Question

Use any convergence test from this section or the previous section to determine whether the series in Exercises 31–48 converge or diverge. Explain how the series meets the hypotheses of the test you select.

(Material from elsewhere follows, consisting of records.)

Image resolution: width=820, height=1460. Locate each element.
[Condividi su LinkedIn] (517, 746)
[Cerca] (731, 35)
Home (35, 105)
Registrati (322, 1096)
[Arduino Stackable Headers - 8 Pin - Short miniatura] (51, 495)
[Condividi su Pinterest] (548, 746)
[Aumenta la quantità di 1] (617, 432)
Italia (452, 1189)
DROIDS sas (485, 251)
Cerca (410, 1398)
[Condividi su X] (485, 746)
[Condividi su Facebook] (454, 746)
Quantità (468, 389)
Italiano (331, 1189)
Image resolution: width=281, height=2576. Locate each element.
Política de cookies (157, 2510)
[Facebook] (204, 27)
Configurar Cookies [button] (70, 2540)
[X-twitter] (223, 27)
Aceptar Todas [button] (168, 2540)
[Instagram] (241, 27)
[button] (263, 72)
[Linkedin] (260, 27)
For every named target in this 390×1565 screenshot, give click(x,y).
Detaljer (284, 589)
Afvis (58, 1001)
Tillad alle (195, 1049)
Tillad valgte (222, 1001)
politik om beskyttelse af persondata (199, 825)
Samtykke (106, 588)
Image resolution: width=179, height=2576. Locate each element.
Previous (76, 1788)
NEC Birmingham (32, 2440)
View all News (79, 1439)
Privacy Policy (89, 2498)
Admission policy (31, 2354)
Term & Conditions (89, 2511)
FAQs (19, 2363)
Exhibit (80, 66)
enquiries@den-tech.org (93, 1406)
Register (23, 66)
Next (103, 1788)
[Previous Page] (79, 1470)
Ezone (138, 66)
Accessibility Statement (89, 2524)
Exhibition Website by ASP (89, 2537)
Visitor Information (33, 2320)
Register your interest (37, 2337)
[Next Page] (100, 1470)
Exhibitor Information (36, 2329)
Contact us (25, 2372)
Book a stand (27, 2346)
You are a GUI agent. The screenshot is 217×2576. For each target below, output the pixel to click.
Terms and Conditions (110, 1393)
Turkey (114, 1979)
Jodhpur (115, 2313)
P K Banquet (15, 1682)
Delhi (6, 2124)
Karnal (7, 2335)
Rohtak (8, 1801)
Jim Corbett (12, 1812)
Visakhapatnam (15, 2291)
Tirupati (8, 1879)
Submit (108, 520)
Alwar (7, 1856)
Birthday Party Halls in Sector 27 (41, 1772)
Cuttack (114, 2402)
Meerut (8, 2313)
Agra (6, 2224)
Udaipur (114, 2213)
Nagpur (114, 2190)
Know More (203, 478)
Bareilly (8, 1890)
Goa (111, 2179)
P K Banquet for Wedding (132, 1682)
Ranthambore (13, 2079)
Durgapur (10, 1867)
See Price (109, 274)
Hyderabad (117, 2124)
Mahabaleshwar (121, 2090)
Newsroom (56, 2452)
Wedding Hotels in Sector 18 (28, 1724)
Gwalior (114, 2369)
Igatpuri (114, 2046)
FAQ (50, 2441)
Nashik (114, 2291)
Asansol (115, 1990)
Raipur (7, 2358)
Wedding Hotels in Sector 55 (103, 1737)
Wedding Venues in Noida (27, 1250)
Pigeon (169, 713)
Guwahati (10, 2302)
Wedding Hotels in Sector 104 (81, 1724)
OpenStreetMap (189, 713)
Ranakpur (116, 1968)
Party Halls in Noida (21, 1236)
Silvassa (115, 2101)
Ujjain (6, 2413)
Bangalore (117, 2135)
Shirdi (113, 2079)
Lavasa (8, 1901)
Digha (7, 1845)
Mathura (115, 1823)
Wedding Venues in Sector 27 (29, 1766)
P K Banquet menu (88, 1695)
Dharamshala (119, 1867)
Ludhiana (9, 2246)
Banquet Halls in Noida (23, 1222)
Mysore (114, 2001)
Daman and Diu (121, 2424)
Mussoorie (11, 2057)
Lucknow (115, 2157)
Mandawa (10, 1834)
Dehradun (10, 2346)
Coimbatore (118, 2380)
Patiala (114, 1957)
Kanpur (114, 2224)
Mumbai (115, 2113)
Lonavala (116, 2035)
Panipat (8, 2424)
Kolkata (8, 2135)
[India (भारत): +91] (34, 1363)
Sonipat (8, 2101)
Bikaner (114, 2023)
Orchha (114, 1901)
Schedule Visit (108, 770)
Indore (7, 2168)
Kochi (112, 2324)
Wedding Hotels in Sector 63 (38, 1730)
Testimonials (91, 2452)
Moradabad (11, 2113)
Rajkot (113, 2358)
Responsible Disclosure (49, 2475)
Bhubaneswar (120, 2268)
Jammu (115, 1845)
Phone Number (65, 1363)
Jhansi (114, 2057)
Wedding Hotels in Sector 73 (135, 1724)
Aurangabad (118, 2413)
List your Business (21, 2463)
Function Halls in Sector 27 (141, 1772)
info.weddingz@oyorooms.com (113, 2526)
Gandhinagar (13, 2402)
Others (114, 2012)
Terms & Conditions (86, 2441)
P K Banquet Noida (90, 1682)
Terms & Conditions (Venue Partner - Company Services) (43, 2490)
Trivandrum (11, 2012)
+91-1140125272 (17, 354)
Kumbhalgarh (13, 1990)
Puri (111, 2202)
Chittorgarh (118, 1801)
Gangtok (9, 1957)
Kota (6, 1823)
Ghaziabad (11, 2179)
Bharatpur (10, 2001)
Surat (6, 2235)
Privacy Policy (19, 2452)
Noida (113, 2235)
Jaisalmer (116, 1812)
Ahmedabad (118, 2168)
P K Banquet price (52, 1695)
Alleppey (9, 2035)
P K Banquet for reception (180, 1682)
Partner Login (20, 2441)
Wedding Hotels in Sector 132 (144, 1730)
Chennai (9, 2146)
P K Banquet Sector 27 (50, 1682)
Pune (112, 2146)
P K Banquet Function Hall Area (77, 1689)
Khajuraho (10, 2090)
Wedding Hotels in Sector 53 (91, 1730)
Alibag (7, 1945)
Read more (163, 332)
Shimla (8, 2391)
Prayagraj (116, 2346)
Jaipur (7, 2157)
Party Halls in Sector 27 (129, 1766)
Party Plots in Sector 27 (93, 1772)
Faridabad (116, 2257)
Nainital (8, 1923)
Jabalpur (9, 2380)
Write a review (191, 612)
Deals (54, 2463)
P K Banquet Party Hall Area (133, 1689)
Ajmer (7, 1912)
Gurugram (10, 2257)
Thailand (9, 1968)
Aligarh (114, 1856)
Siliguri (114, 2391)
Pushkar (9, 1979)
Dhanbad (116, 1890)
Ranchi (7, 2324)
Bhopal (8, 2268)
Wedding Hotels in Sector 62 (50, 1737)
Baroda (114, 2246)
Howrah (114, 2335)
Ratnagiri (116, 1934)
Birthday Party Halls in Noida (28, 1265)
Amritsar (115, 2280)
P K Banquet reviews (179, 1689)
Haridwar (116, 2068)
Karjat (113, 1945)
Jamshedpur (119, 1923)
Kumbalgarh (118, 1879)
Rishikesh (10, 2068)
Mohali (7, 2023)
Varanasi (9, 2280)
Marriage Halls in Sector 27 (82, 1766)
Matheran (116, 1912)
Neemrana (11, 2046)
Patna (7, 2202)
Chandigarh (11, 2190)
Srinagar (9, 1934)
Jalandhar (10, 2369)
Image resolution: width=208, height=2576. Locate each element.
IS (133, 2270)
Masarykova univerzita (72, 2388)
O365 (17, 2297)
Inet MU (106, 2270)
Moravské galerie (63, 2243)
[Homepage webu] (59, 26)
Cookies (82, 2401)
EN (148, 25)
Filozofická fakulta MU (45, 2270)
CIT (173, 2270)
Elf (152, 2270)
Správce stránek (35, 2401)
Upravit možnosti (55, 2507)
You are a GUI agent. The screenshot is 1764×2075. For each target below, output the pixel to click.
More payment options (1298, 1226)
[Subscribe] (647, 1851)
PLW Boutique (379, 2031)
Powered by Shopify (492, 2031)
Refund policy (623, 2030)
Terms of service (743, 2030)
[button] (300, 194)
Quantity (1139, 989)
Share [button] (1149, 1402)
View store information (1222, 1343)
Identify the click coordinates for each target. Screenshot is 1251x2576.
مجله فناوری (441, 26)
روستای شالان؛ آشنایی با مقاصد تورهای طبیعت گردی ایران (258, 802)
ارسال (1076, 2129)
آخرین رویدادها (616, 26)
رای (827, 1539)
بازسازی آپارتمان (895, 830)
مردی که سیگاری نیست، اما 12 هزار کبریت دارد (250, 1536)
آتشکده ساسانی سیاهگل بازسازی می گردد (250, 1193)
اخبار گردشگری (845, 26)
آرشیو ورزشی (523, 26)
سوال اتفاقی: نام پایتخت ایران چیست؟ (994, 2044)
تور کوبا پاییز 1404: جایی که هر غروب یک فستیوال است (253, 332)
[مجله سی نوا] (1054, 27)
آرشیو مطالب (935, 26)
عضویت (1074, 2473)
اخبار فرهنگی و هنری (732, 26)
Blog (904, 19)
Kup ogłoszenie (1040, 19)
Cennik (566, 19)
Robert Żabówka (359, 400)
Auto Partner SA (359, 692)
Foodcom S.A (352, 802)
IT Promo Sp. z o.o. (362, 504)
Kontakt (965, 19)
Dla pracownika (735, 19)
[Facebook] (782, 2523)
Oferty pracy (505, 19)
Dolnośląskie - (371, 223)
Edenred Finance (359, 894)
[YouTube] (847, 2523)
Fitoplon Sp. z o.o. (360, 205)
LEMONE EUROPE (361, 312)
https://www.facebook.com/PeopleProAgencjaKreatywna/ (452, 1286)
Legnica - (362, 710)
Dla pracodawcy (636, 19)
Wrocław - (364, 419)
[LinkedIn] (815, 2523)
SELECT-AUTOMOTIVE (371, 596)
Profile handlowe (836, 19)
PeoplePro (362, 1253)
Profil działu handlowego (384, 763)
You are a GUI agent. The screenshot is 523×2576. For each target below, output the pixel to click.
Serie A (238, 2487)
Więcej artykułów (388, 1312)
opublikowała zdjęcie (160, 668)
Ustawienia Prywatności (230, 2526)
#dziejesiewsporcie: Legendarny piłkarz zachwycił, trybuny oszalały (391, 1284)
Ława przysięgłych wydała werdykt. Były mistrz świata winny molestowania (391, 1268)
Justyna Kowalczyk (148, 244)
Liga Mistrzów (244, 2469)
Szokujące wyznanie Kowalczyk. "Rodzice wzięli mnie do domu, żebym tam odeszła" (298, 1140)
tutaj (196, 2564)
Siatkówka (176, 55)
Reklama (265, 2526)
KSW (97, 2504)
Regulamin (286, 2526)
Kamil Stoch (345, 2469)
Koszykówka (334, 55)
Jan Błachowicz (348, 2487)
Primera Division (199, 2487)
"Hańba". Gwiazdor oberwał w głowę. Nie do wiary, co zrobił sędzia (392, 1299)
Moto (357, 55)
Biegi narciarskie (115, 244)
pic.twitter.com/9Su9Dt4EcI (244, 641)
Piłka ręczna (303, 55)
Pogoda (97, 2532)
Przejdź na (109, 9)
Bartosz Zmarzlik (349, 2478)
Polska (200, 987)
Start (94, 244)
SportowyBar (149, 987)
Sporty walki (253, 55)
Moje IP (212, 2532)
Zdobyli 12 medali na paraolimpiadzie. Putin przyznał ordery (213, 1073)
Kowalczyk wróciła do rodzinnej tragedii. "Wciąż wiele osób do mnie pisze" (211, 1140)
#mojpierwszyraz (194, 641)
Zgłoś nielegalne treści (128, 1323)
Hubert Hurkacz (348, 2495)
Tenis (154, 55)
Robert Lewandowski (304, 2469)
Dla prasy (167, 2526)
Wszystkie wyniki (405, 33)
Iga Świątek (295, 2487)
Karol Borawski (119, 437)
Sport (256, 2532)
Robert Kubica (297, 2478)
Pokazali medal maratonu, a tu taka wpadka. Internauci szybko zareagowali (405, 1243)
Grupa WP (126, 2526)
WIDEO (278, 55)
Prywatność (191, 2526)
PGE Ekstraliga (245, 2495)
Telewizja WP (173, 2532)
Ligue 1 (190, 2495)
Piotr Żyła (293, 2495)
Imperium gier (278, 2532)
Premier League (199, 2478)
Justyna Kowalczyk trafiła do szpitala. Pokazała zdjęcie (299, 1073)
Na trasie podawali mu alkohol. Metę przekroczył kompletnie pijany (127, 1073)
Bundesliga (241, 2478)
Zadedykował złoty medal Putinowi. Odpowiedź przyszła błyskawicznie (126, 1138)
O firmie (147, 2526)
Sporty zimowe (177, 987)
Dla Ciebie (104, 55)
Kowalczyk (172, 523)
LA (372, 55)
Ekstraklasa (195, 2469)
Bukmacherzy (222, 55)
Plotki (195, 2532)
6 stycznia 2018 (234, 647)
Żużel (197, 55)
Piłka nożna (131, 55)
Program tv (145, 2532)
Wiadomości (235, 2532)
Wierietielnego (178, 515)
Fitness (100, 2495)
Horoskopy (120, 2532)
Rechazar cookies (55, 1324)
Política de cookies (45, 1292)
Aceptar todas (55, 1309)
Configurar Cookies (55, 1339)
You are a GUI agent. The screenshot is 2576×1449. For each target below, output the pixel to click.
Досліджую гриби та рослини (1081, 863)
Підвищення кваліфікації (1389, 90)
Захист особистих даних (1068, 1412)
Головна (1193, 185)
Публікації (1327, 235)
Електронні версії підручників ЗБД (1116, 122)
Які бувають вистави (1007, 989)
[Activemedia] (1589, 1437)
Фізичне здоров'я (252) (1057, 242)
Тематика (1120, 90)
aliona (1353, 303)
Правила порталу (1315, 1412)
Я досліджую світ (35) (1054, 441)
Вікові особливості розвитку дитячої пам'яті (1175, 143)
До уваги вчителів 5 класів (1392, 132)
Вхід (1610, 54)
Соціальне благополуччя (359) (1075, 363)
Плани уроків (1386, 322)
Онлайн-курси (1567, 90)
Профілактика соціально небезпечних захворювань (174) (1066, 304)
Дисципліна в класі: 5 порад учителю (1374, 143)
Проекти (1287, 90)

$\sum _{k=1}^{\infty }\frac{\sqrt{k}}{k^2+3}$

Short answer

The series $\sum _{k=1}^{\infty }\frac{\sqrt{k}}{k^2+3}$is convergent.

Step-by-step solution

Step 1. Given information.

The given series is the following.

$\sum _{k=1}^{\infty }{a}_k=\sum _{k=1}^{\infty }\frac{\sqrt{k}}{k^2+3}$

Step 2. The Limit Comparison Test. 

Consider a series $\sum _{k=1}^{\infty }{b}_k=\sum _{k=1}^{\infty }\frac{1}{k^{{\displaystyle \frac{3}{2}}}}$by taking the dominant term of numerator and denominator of $\sum _{k=1}^{\infty }\frac{\sqrt{k}}{k^2+3}.$

Find the value of $\underset{k\to \infty }{\lim }\frac{a_k}{b_k}.$

$$\begin{gathered} \underset{k\to \infty }{\lim }\frac{a_k}{b_k}=\underset{k\to \infty }{\lim }\frac{\frac{\sqrt{k}}{k^2+3}}{{\displaystyle \frac{{\displaystyle 1}}{{\displaystyle k^{\frac{3}{2}}}}}} \\ \underset{k\to \infty }{\lim }\frac{a_k}{b_k}=\underset{k\to \infty }{\lim }\frac{k^{\frac{1}{2}}{k}^{\frac{3}{2}}}{{\displaystyle k^2+3}} \\ \underset{k\to \infty }{\lim }\frac{a_k}{b_k}=\underset{k\to \infty }{\lim }\frac{k^2}{{\displaystyle k^2+3}} \\ \underset{k\to \infty }{\lim }\frac{a_k}{b_k}=\frac{1}{1+{\displaystyle \frac{3}{k^2}}} \\ \underset{k\to \infty }{\lim }\frac{a_k}{b_k}=1 \end{gathered}$$

Since $\sum _{k=1}^{\infty }{b}_k=\sum _{k=1}^{\infty }\frac{1}{k^{{\displaystyle \frac{3}{2}}}}$is convergent by the p-series test so $\sum _{k=1}^{\infty }{a}_k=\sum _{k=1}^{\infty }\frac{\sqrt{k}}{k^2+3}$is also convergent.